À Château-d’Œx, une famille bâtit une collectivité durable autour de la ferme et de ses coutumes.

Rencontrez Laurent, 11 ans, qui s’occupe de 70 poules rares.

Projetez-vous un instant en 2023. Vous arrivez au Pays-d’Enhaut pour poser vos valises dans un hôtel quatre étoiles. Comme émergeant des courbes d’un pâturage, le bâtiment, énergétiquement autonome, mêle arche de Noé et architecture hobbit. Son toit végétalisé abrite des chambres, mais aussi des cultures de légumes, un restaurant de produits de la ferme d’où l’on peut, à travers des hublots découpés au sol, observer les vaches installées un étage plus bas. En dessous encore, un parking jouxte des caves d’affinage vitrées où mûrissent fromages et charcuteries biologiques. Des espaces wellness, des salles de séminaires, de spectacle et un amphithéâtre extérieur complètent le décor de ce qui vous apparaît sans doute comme un songe improbable.

Ce lieu touristique reconnectant ses hôtes aux valeurs de la terre est en gestation à Château-d’Œx. Il a germé dans les esprits fertiles d’Esther et de Nicolas Mottier, jeunes agriculteurs aux antennes perpétuellement déployées sur une humanité en mouvement. Ces enfants de paysans, aussi formés en droguerie et naturopathie, notamment, pour elle, en électricité et enseignement du ski pour lui, ne sont pas de doux rêveurs.
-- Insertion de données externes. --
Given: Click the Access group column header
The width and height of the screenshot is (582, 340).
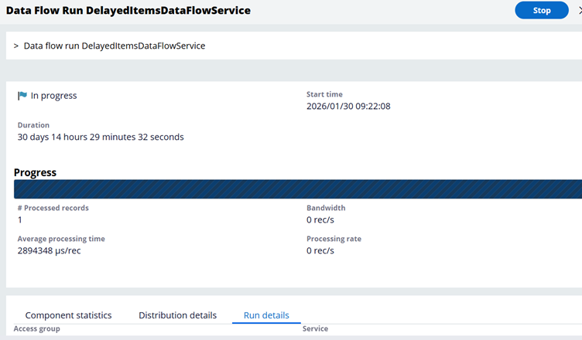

Ils ont le don de concrétiser les utopies. «Pendant dix ans, nous avons fait des rencontres et trouvé des pièces du puzzle, raconte le duo formé en 2002. Tellement de gens sont en route et cherchent des solutions pour la planète! Nous avons pris des idées et les assemblons à travers l’agriculture.»

Nicolas et Esther Mottier-Gerber, avec Alissia, 6 ans et demi, et Laurent, 11 ans. La famille est convaincue que le changement vers un mode de vie durable peut être amorcé. (Photo: Chantal Dervey)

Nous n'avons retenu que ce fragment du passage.